- _PASSAGE_
· · · · · · ·
Uploaded image for project: 'Jenkins'
  1. Jenkins
  2. JENKINS-9189

truncation or corruption of zip workspace archive from slave

    • Icon: Bug Bug
    • Resolution: Fixed
    • Icon: Major Major
    • core
    • None
    • Hudson/Jenkins >= 1.378, Debian, slave connected via SSH

      Downloading a ZIP archive of the workspace from a project that was built on a slave appears to be broken since Hudson 1.378 (found by bisection between 1.365 and 1.406-SNAPSHOT). It worked and still works when the project was built on the master, so no remoting takes place.

      How to reproduce:

      1. Set up a free-style project that just creates a few files in the workspace, such as:
        env > env.txt
        ls -la > ls-la.txt
        dd if=/dev/urandom of=random.bin bs=512 count=2048
        
      2. Restrict this project to run on a slave (connected via SSH in my case).
      3. Run this project.
      4. Using the "(all files in zip)" link, download the workspace and verify the downloaded Zip archive. With 1.377 and before, you can run the download and verification step in a loop from the command line for 100 times in a row without error. Since 1.378, it will usually fail at the second attempt and will, on first glance at the hexdump, look like a correct but truncated Zip archive. The script that I used for testing is this:
        $ cat test.sh 
        i=0
        while [ $i -lt 100 ]; do
                i=`expr $i + 1`
                echo $i
                wget -q -O test.zip 'http://localhost/jenkins/job/test/ws/*zip*/test.zip' && \
                unzip -l test.zip > /dev/null || exit $?
        done
        exit 0
        

      Known workaround:

      • Run the job on the Jenkins master. (This isn't an option in our setup.)

      Possibly related issues:

      The changelog of 1.378 mentions JENKINS-5977 "Improving the master/slave communication to avoid pipe clogging problem." and I suspect that this change introduced the problem. A later changelog entry for 1.397 mentions that it fixed "a master/slave communication problem since 1.378" (JENKINS-7745). However, using the steps described above I can still reproduce at least this issue, even in the current version 1.404 and the latest snapshot.

      As suggested in comments of other issues touching on the field of master/slave communication, it would seem reasonable to assume that this issue could be caused by a missing flush operation on an output stream, or something to that effect. Another possibility, however likely, might be the suspected thread concurrency problem noted in remoting/src/main/java/hudson/remoting/PipeWindow.java, where it also mentions the issues JENKINS-7745 or JENKINS-7581.

          [JENKINS-9189] truncation or corruption of zip workspace archive from slave

          First of all, thank you Rob for checking the above patch and requesting a pull at git-hub.

          The ratio 6/100 you mentioned gave me some unease and so I got the 1.414 sources, applied my patch and re-checked again. My ratio was 0/100 or no failures with the patched war.
· · · · · · ·
- _DATA BLOCK_
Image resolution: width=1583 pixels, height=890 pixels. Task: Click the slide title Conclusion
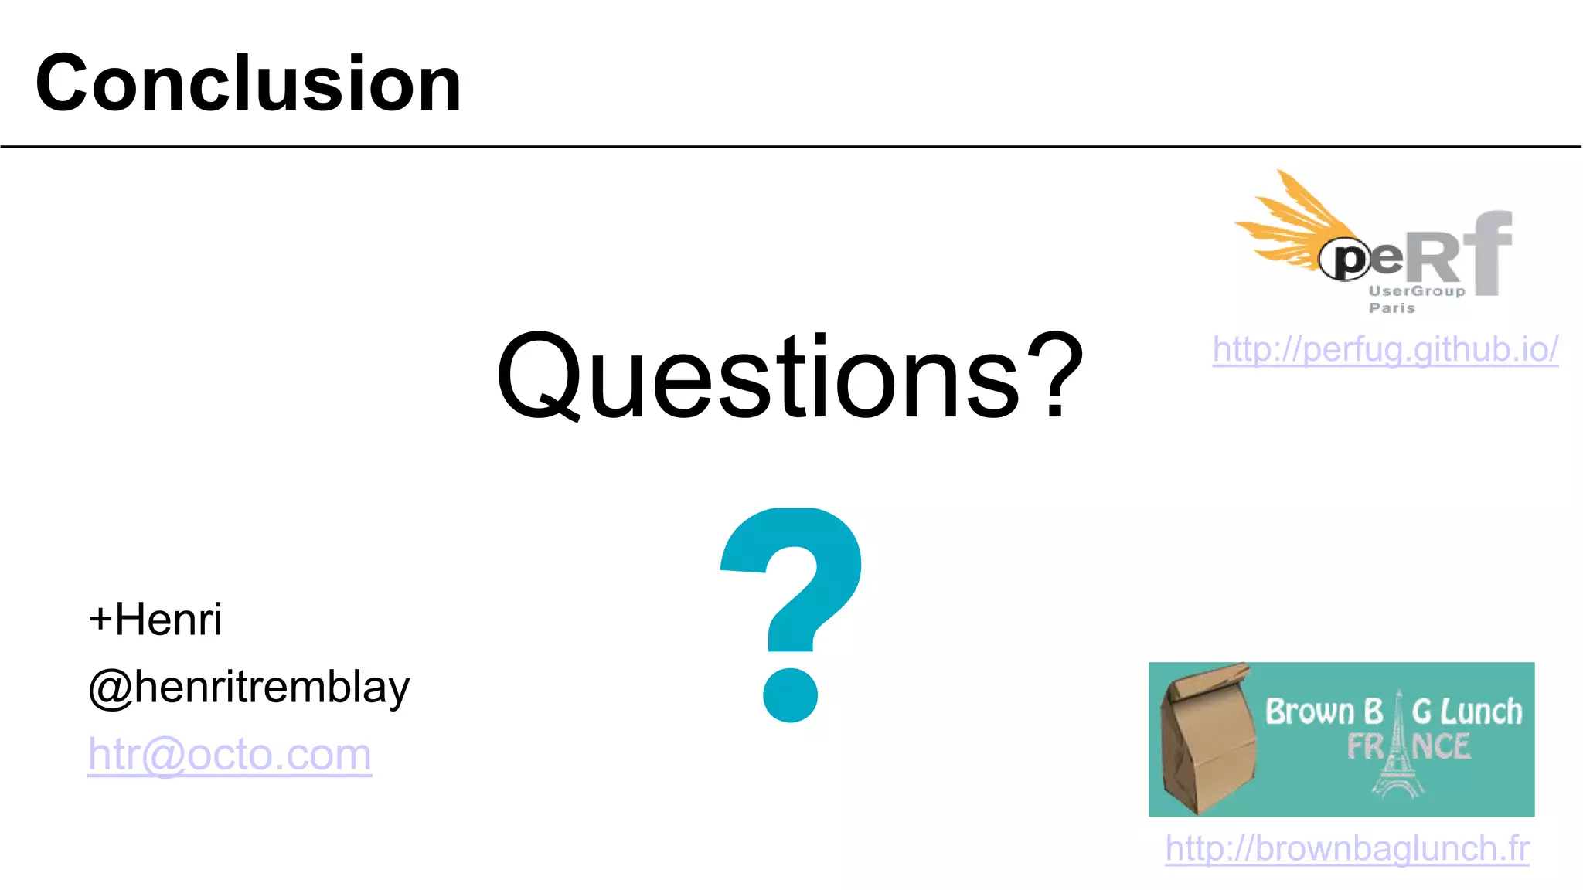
· · · · · · ·
- _WHAT IS ASKED_
Duplicate the stretch of the Jenkins bug report from "As suggested in" through "the patched war." word for word.

- _RESULT BELOW_
As suggested in comments of other issues touching on the field of master/slave communication, it would seem reasonable to assume that this issue could be caused by a missing flush operation on an output stream, or something to that effect. Another possibility, however likely, might be the suspected thread concurrency problem noted in remoting/src/main/java/hudson/remoting/PipeWindow.java, where it also mentions the issues JENKINS-7745 or JENKINS-7581.

          [JENKINS-9189] truncation or corruption of zip workspace archive from slave

          First of all, thank you Rob for checking the above patch and requesting a pull at git-hub.

          The ratio 6/100 you mentioned gave me some unease and so I got the 1.414 sources, applied my patch and re-checked again. My ratio was 0/100 or no failures with the patched war.